##### QUOTED PASSAGE #####

Giorgos Passios

Personal information
- Full name: Georgios Passios
- Date of birth: 4 May 1980 (age 46)
- Place of birth: Melbourne, Australia
- Height: 1.89 m (6 ft 2 in)
- Positions: Midfielder; centre-back;

Youth career
- –1997: AEK Athens

Senior career*
- Years: Team / Apps / (Gls)
- 1997–2003: AEK Athens / 9 / (0)
- 2004–2006: AEL / 11 / (0)
- 2006: Kerkyra / 5 / (0)
- Total:  / 25 / (0)

International career
- 1999: Greece U18 / 3 / (0)

= Giorgos Passios =

Greek footballer (born 1980)

Giorgos Passios (Γιώργος Πάσσιος; born 4 May 1980) is a Greek former professional who played as a midfielder.

##### DATA FOR THIS TASK #####

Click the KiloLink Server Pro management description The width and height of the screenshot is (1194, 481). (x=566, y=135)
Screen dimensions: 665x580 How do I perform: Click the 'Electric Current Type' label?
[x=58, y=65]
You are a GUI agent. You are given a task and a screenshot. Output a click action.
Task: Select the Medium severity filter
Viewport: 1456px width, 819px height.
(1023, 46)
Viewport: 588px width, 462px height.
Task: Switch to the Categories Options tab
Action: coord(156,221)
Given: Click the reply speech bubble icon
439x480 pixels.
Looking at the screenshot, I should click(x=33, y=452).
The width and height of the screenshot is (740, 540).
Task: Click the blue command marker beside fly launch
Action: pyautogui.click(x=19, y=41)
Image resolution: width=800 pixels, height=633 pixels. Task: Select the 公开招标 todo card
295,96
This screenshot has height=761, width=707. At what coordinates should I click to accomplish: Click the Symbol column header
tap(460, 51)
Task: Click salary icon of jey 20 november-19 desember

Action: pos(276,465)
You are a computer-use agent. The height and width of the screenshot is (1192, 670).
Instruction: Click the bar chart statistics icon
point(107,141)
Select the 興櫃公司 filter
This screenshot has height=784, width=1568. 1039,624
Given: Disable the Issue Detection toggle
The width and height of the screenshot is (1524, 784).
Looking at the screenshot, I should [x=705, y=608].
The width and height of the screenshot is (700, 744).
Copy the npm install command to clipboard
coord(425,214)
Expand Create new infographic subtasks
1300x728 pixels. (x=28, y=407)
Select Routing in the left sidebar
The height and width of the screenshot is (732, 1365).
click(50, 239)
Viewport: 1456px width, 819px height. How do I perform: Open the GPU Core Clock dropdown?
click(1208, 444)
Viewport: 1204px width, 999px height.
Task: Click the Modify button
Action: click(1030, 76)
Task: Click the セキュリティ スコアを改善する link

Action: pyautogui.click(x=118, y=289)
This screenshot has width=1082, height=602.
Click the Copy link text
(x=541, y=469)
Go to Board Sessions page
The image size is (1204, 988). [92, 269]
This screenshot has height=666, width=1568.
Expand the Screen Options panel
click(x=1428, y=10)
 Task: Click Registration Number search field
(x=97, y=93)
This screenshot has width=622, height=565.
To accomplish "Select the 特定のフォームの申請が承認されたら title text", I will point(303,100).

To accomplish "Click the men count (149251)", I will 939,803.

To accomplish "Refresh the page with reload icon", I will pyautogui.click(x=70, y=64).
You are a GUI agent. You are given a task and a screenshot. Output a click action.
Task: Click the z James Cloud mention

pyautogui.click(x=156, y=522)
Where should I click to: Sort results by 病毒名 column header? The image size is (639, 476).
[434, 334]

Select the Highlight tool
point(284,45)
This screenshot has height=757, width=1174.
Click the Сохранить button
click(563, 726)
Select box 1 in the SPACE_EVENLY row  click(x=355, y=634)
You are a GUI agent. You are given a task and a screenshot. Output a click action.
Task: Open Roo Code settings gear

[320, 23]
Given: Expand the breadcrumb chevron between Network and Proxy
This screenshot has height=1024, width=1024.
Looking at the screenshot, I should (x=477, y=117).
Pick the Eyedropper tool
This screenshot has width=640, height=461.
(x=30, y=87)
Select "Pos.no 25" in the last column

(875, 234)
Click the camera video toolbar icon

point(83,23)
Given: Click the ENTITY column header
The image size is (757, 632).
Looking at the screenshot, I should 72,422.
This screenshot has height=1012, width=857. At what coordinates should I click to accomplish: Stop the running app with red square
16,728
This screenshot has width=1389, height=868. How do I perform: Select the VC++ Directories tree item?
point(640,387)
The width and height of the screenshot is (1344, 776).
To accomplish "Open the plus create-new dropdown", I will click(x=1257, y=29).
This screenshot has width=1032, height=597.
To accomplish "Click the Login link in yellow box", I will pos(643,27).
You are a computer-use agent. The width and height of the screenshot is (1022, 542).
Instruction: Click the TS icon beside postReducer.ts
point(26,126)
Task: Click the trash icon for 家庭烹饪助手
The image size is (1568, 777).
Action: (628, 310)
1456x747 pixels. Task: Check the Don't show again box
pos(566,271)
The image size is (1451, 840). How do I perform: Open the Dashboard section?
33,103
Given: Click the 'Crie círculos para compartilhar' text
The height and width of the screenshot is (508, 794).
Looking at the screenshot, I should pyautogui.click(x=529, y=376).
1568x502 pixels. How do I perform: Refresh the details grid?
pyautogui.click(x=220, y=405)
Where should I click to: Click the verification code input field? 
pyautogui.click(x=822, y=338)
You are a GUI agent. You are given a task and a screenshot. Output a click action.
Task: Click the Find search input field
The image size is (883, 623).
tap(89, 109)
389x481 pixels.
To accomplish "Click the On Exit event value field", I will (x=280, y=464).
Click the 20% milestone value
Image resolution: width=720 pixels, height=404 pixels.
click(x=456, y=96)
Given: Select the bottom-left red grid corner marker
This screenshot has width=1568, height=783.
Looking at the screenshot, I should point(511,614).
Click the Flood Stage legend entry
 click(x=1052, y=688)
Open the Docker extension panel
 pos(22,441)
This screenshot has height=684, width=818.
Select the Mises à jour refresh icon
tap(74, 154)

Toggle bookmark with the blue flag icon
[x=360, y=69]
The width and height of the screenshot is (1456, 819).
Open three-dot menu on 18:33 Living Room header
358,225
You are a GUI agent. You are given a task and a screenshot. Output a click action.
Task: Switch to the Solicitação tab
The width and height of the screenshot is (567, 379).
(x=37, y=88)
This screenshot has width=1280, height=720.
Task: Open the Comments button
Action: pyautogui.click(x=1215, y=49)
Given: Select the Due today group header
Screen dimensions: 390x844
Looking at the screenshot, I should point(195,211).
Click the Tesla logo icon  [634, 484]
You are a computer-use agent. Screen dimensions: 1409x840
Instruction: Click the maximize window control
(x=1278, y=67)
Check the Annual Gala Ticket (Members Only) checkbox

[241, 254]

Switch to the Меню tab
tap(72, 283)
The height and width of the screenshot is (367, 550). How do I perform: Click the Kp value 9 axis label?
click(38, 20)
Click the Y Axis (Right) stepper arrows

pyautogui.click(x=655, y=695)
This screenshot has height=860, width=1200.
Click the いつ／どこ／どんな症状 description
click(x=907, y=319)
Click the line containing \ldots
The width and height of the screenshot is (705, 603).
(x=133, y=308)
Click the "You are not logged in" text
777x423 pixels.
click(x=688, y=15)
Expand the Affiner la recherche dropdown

#####

### TO DO:
A) Copy the footballer's biography from "Personal information" up to and including "AEL / 11 / (0)".
B) Return every line of the entries that contains the string "description", where case counts.
The footballer's biography and the entries were taken from separate sources.

### RESULTS:
A)
Personal information
- Full name: Georgios Passios
- Date of birth: 4 May 1980 (age 46)
- Place of birth: Melbourne, Australia
- Height: 1.89 m (6 ft 2 in)
- Positions: Midfielder; centre-back;

Youth career
- –1997: AEK Athens

Senior career*
- Years: Team / Apps / (Gls)
- 1997–2003: AEK Athens / 9 / (0)
- 2004–2006: AEL / 11 / (0)

B)
Click the KiloLink Server Pro management description The width and height of the screenshot is (1194, 481). (x=566, y=135)
Click the いつ／どこ／どんな症状 description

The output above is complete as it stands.